Gastro-esophageal reflux disease

Non-technical - US target audience


Gastro-esophageal reflux disease (GERD) is a condition in which stomach acids and other stomach contents back flow up into the esophagus, the tube leading from the mouth to the stomach, causing a burning sensation in the middle of the chest known as heartburn.


Estimates of the number of people in the United States with GERD may be significantly under-reported because some people who experience heartburn self-treat through over-the-counter medications and are never officially diagnosed with GERD unless a more serious condition occurs. The American College of Gastroenterology estimates that about 60 million Americans experience heartburn at least once a month; of these, 15 million experience the condition daily. Other estimates suggest that 7% of the population has heartburn daily, and of these individuals, 20–40% have GERD, while heartburn in the remaining individuals arises fromother causes.

GERD occurs in all races and at all ages but is most common in people over age 40 years. Men and women are equally affected, although white men are ten times more likely to develop Barrett’s esophagus (a precursor ofesophageal cancer) than women.


The mechanism behind GERD is a weakness in the lower esophageal sphincter (LES), causing stomach acids to back into the esophagus. The LES is a muscle located at the bottom of the esophagus that acts as a door keeper to the stomach. Normally, when food is eaten, it passes through the esophagus into the stomach, and the LES closes to keep the highly acidic stomach contents from washing back into the esophagus. Although a malfunctioning LES can be present from birth and can cause infants and children to complain of stomachaches and have frequent bouts of vomiting, GERD is most often seen in adults.

The esophagus risks being damaged every time stomach acids wash into it. Constant irritation by stomach acids can cause esophagitis, a condition in which the esophagus becomes red and irritated. Because the lining of the esophagus is thinner and less acid-resistant than the stomach or the intestines, untreated GERD over many years can cause ulcers to develop in the esophagus. These can bleed and can, in turn, result in anemia. Scar tissue can also build up. The body may try to protect the esophagus by developing a thick lining made up of cells like those in the stomach and intestine. This is known as Barrett’s esophagus and is a pre-cancerous condition that can lead to cancer of the esophagus.

Some people have trouble eating because there is a feeling that something is in their throats or that their food keeps getting stuck when they eat. This may be a serious condition called dysphagia, which develops from long-term GERD. It is a narrowing of the esophagus, caused by a thickening of the lining in response to acids from the stomach. When swallowing hurts, the condition is called odynophagia.
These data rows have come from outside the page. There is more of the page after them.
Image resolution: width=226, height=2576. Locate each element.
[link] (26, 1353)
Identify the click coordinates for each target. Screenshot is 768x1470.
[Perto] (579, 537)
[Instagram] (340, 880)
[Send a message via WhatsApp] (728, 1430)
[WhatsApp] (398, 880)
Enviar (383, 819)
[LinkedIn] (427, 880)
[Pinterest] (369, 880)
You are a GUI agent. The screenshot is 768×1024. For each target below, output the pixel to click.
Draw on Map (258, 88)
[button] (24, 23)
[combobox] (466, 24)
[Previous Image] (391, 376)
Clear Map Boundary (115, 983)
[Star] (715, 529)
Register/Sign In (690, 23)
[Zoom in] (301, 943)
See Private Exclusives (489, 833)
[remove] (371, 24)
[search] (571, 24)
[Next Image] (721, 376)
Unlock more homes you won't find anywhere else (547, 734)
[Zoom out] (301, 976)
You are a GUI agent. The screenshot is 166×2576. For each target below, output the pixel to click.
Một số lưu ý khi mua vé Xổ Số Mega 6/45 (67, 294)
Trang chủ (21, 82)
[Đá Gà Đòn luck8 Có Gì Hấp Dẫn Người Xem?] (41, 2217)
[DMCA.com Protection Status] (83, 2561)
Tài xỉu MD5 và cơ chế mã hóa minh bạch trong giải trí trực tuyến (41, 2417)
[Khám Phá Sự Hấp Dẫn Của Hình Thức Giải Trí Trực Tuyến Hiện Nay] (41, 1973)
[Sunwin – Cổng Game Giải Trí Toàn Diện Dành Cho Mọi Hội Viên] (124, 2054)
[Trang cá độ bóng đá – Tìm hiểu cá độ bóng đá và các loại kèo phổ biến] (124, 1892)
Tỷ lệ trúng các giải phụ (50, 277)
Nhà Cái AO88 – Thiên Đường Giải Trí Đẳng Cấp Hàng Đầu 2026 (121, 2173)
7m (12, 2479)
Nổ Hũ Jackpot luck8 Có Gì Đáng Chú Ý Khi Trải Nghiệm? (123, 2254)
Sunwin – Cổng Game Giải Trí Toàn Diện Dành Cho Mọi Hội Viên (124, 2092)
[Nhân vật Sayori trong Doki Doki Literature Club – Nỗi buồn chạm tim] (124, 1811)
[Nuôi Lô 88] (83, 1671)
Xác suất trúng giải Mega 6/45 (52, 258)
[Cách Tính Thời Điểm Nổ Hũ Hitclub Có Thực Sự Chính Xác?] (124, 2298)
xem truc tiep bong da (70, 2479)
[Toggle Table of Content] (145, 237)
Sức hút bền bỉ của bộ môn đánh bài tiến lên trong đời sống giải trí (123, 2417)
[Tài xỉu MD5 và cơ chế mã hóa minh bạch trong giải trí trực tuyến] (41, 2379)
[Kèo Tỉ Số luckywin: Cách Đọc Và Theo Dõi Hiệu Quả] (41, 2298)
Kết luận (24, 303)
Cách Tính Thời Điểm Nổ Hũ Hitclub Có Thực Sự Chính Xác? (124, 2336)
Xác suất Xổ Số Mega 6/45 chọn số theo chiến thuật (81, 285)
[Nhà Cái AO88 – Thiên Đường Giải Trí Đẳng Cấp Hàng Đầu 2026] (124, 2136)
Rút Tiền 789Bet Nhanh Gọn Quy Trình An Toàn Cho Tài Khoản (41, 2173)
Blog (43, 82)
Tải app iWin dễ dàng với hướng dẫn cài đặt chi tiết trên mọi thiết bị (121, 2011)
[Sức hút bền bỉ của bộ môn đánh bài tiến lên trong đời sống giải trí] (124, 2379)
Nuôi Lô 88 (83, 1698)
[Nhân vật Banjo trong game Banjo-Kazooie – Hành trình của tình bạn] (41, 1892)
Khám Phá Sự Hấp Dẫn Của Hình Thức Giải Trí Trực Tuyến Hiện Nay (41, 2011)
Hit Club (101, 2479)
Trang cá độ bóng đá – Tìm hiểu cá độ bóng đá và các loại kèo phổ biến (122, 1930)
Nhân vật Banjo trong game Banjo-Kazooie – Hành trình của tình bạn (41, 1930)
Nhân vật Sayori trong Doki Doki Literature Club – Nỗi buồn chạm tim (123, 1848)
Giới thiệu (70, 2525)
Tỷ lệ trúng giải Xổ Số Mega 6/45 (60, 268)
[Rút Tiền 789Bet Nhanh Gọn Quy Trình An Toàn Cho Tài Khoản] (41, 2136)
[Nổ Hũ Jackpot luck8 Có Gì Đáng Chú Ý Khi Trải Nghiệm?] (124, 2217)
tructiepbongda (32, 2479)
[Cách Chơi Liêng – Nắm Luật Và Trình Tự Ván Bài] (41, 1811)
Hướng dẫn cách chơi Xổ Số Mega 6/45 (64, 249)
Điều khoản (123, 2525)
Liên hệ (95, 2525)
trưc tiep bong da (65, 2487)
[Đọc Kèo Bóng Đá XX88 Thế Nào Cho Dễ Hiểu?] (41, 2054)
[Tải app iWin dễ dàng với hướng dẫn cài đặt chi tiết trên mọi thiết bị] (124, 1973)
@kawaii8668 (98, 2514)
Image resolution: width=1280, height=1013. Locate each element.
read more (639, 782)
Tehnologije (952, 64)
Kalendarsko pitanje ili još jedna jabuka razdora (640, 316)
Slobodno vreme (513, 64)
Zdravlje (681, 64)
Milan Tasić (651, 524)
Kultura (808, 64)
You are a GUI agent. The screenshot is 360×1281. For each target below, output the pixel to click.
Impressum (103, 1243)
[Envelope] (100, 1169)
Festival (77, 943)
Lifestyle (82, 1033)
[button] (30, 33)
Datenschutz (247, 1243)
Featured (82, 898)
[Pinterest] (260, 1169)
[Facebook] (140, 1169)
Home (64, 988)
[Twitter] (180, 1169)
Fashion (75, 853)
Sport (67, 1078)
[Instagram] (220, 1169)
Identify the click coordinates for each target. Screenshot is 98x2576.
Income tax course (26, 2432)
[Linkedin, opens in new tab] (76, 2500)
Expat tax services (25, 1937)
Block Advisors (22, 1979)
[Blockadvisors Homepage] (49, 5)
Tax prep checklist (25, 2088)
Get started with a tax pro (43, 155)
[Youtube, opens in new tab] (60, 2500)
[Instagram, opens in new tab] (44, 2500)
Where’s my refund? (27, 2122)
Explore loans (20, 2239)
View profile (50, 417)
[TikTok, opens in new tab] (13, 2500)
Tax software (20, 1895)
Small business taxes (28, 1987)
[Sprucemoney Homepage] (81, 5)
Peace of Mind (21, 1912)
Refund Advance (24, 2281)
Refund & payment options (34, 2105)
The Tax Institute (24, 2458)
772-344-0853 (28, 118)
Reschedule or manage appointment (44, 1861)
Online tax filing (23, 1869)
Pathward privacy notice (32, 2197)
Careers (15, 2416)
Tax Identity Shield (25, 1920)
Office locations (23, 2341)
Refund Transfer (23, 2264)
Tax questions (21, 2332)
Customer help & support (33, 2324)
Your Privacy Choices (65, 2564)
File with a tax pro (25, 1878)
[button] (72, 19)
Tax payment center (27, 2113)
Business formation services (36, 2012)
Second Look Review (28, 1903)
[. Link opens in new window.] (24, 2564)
This type of GERD often is referred to as silent reflux because no other symptoms are reported.

Everyone experiences heartburn occasionally, especially after overeating or eating fatty foods. Continued heartburn, though, can disrupt sleep. Moreover, if stomach acids keep bathing the esophagus, chronic inflammation of the lower esophagus can occur. In addition, if stomach material from the esophagus finds its way into the windpipe (trachea), it can enter the lungs, leading to asthma and pneumonia. For elderly individuals who are bedridden, aspiration of stomach contents can cause choking, infection, and even suffocation and death.

Causes and symptoms


Often, a structural abnormality called a hiatal herniais the cause of constant reflux and GERD. In a hiatal hernia, a part of the stomach protrudes through a hole in the diaphragm (a sheet of muscle that separates the abdominal cavity from the chest cavity). This condition is more common in older individuals.

Impaired motility in the stomach also can be a factor in GERD. In this case, the stomach nerves or muscles do not allow the stomach and the esophagus to contract normally, thereby allowing acid to build up in the esophagus.

Scleroderma, a disease that causes muscular tissue to thicken, can affect digestive muscles and keep the LES open.

Lifestyle factors affect the development of GERD.

Being overweight or pregnant increases abdominal pressure, and can cause the LES to remain open, thus allowing the stomach contents to squeeze into the esophagus.

Wearing tight clothing around the abdomen, eating large meals, and lying down after eating can keep the LES open.

Some foods may act as triggers for GERD, including chocolate, peppermint, high fat foods, citrus foods, tomato products, and onions.

Smoking can stimulate acid production in the stomach and also can relax the LES.

Consuming alcoholic, caffeinated, and carbonated drinks also can contribute to GERD.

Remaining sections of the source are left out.